Security is another issue for innovators in the Middle East, Wali notes. "You never know what kind of laws are going to negatively impact your company’s operations. Business entrepreneurs can never be sure a process is complete until they have documented, stamped proof.

"With all the legal risks, few are encouraged to venture out on their own to try to develop their own business ventures and ideas," she adds. "A monthly salary, job security and the security of growth are far more valuable to the older generation than following dreams that may or may not profit. It’s hard to find fault with that though since during their lifetime they’ve seen that dreams are unattainable thoughts, while contracts with viable companies are tangible items you can live by."

Even India has the same challenges, Kanji notes. As the country embarks on its broadband and data revolution, Kanji says the level of domestic competition in its market is weak since few people have experience building companies. India suffers from another barrier, corruption. "If you are going to go into India in certain businesses it’s a level playing field. In others there are families who have power and it’s hard to compete with them," says Kanji adding that although technology is a more even playing field, it’s still not level.

Wali, though, says the biggest challenge to innovation in the region is actually personal drive. The bootstrapping, sleep-in-your-office lifestyle of many Silicon Valley startups has little appeal in the Middle East, she says. "I don’t want to call it laziness," she says. "I think it’s more of an appreciation for personal lives and a close tie to family in the culture that keeps people from giving their all to projects and ideas."

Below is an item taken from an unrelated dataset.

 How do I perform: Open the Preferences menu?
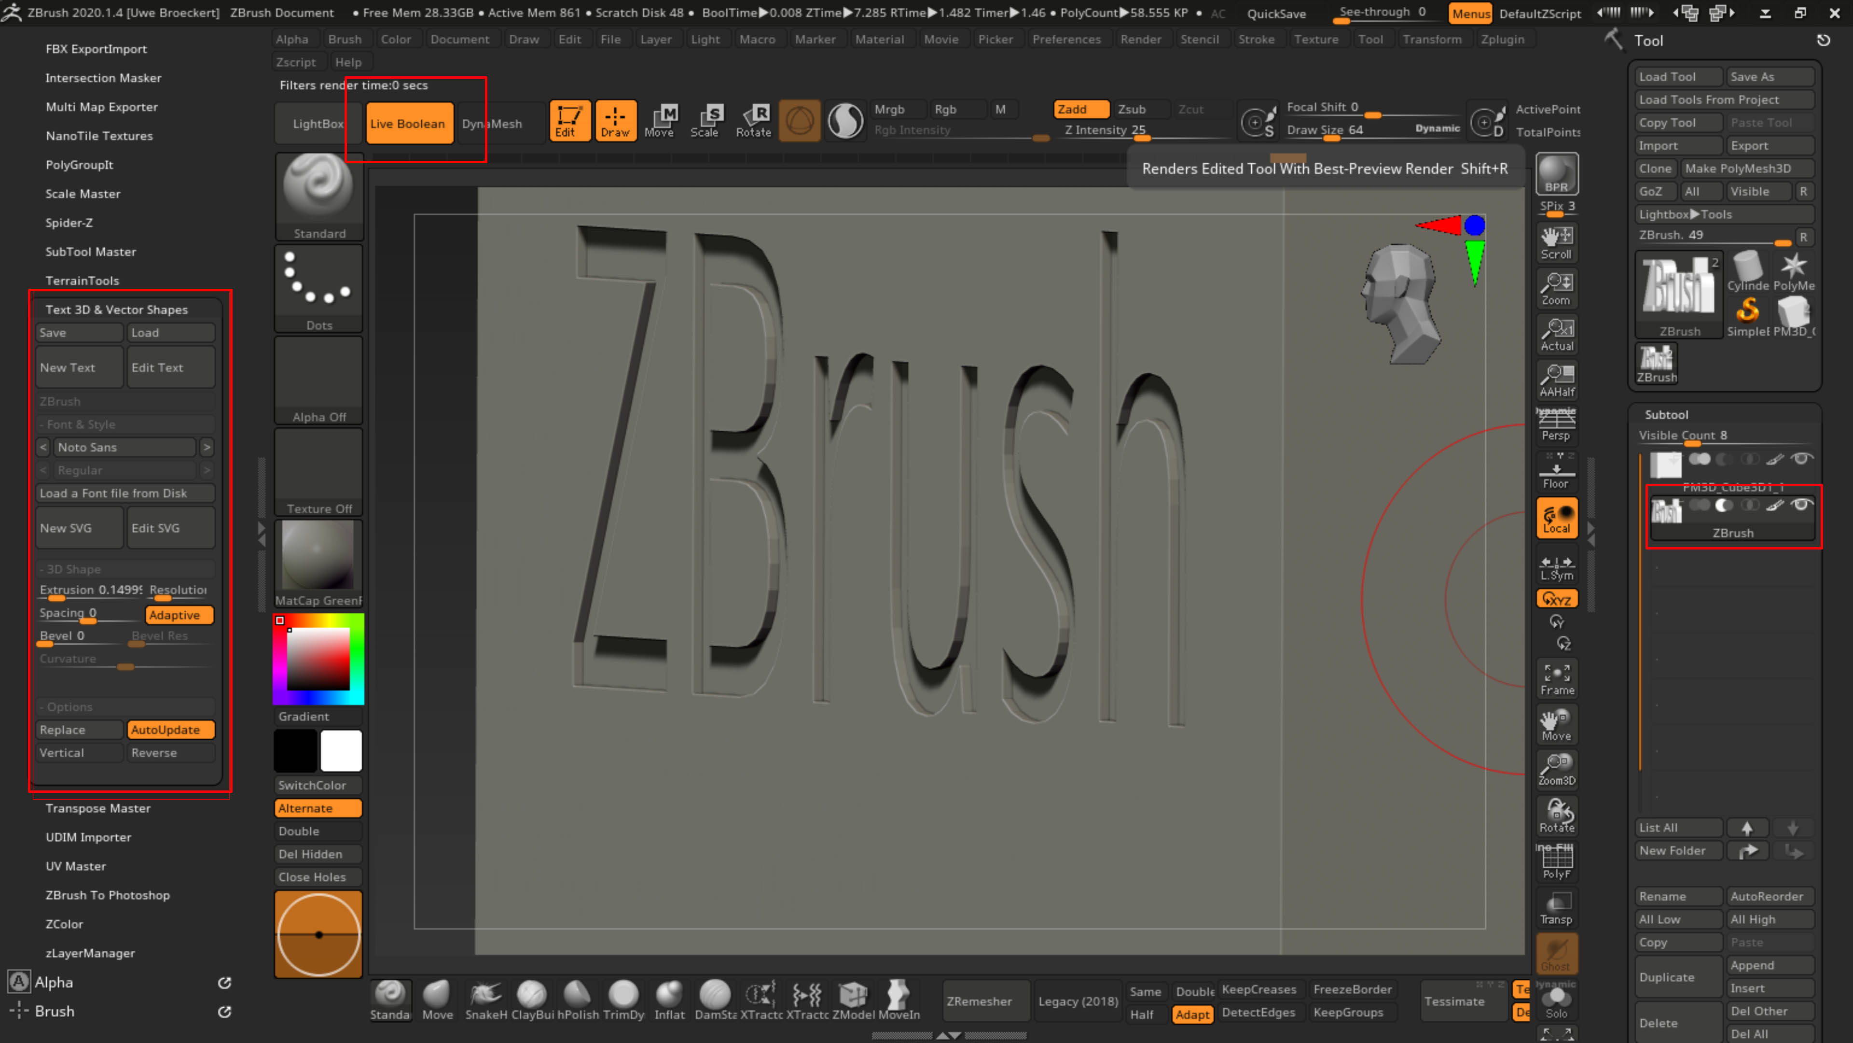(x=1067, y=39)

She adds that though she is the resident journalist in her company, she’s had to learn accounting, business development, marketing and even a little bit about website development. "I have no problems working until the late hours of the night," she says. "Unfortunately, this is not the case with most workers in Egypt."

Where Opportunities Are

There are other examples of tech entrepreneurs in the Middle East. There’s Khaled Ismail, whose 4G technology company SySDSoft was acquired last March by the Intel Corporation, the first acquisition of its kind for the technology company in the Middle East. Last June, LivingSocial acquired GoNabit.com, a United Arab Emirates based company serving as the Middle East’s orginal group-buying website. Arabnet founder Omar Christidis sees such acquisitions as just the beginning from a prospering ecommerce and technology industry in the Middle East.

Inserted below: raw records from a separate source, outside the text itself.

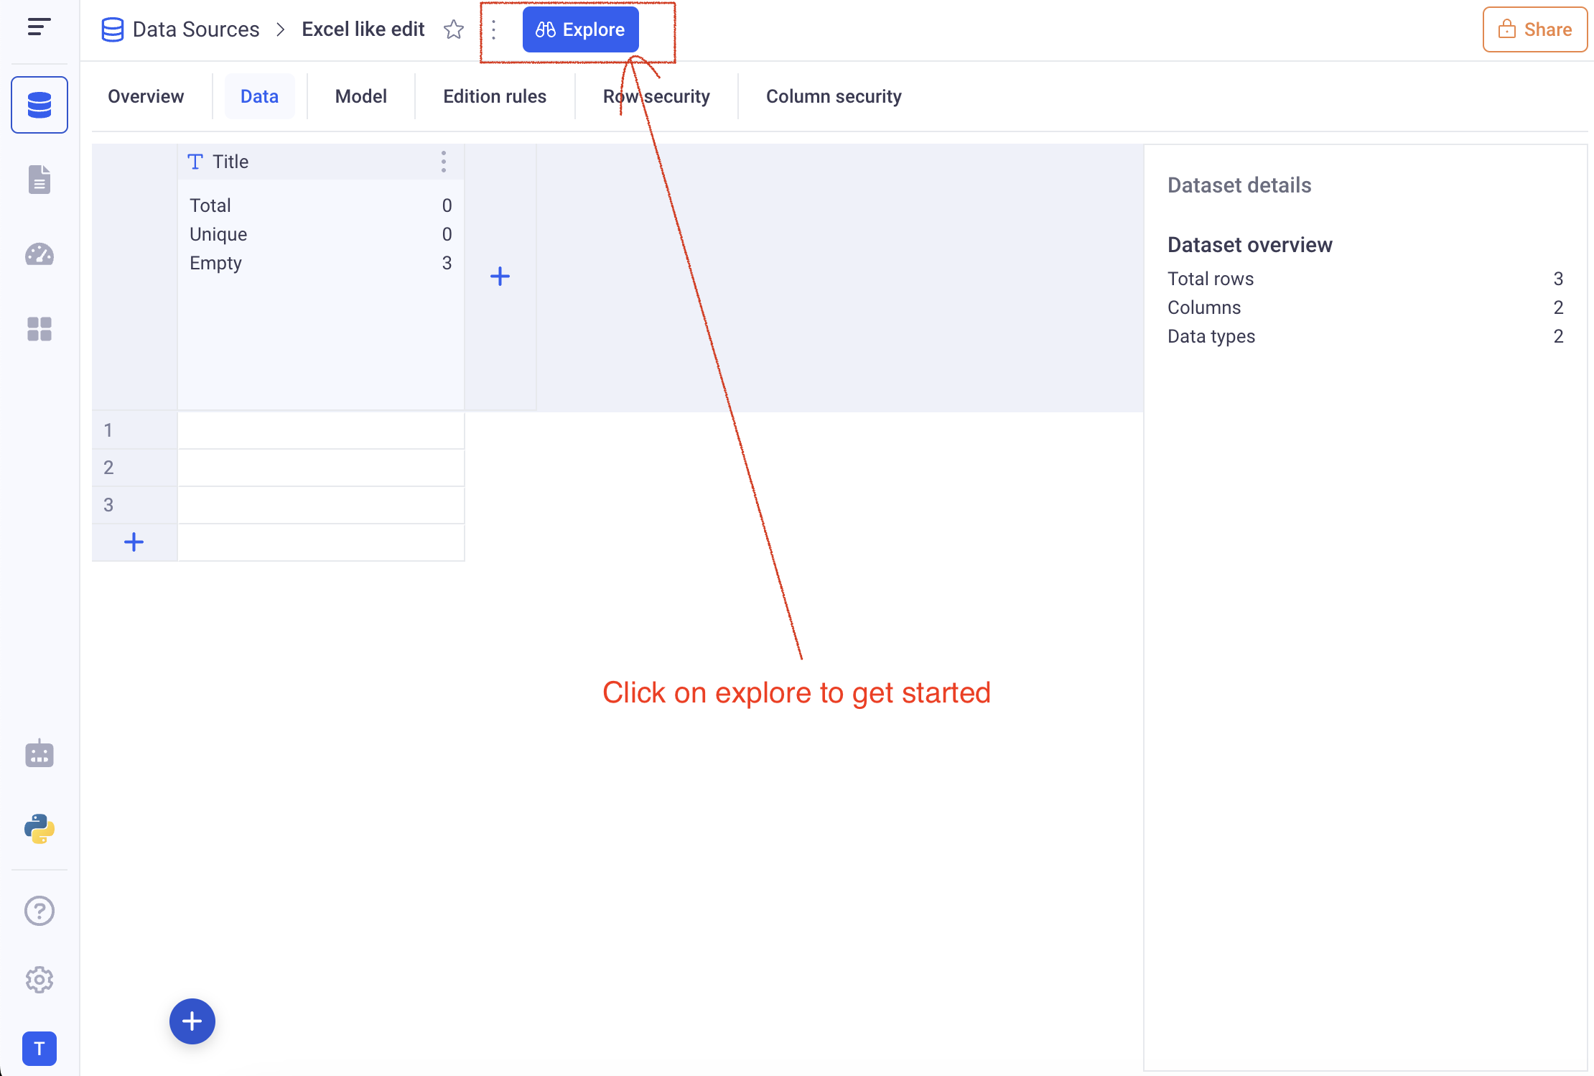Open the T user profile avatar

click(39, 1049)
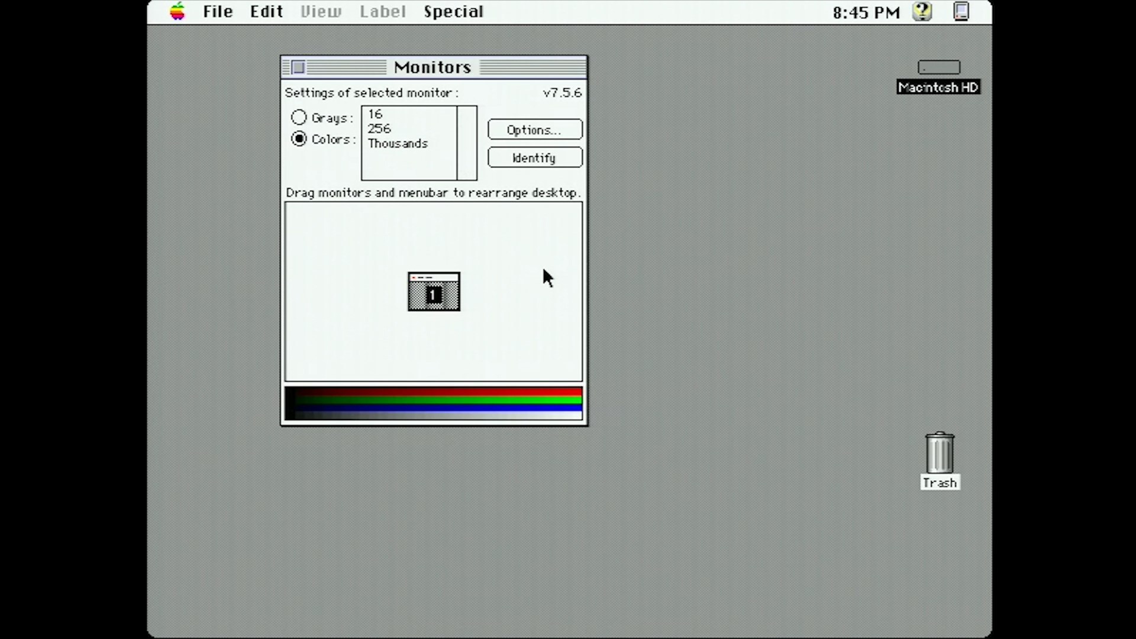Click the tiny menubar on monitor icon

point(434,277)
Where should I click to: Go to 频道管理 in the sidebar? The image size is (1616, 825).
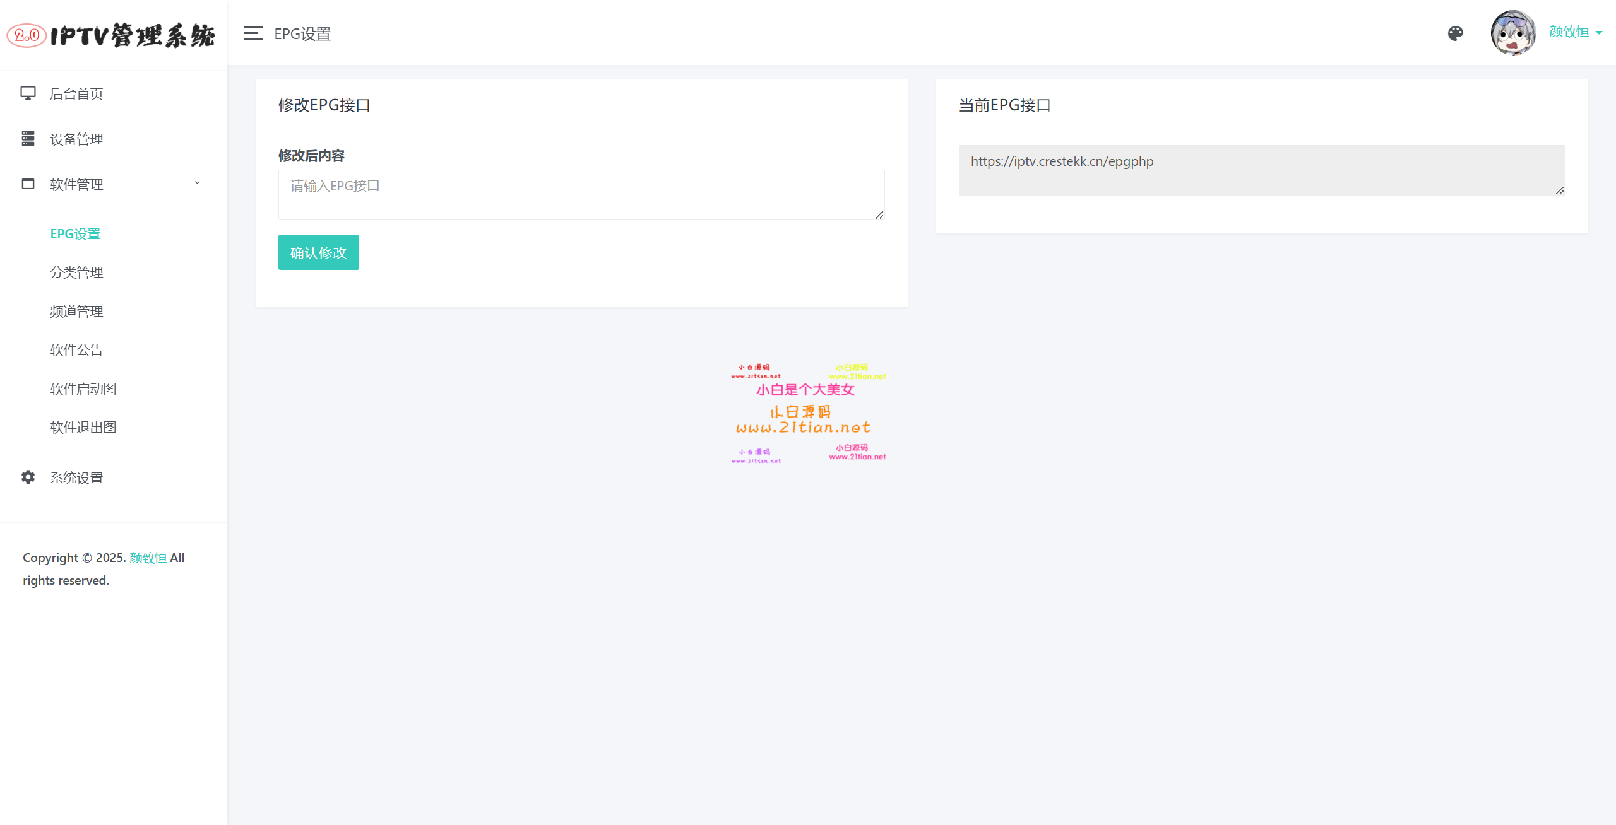(76, 312)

Haddad says if local governments adopt an entrepreneurship mindset, then it will be easier to bring out local innovation. "Look at changes that work, and amplify them," he advises as a short-term solution. "Don’t try to start from scratch. WAMDA is not taking a model from the U.S. and applying it. We are the business of finding innovation, supporting it and growing it. At the same time, we’re innovating in how we do that. We cannot rely on existing elements here."

Kanji sees opportunities for startups which are developing online Arabic content. For a long time, he says, Google struggled to find enough Arabic content to index in its search results. "You can’t give people what they are searching for because it doesn’t exist. People type things in Arabic, but there aren’t that many pages that have information because there aren’t enough pages in Arabic." The amount of content available is at much lower fraction than elsewhere in the world, but it’s slowly growing. According to the King Abdulaziz City for Science and Technology, the amount of Arabic content online has increased fourfold from 0.3% in 2008 to 1.2% by the end of 2010.

Companies such as Wali’s startup should consider an incremental plan, Kanji says. "To become a big company one of two things has to happen. You first have to build a product, then you have to either start selling your product into a local market and scale geographically out into other markets, or you have to go global with a service from day one — think Google, Angry Birds, or Skype.

"We’ve seen the first happen in, say, steel and some manufacturing. We haven’t yet seen that in tech. Most people in the Middle East use Google, not a local company that competes. It’s a flatter world in tech, and so the local product has to be as good as the Silicon Valley product, as both are just as accessible."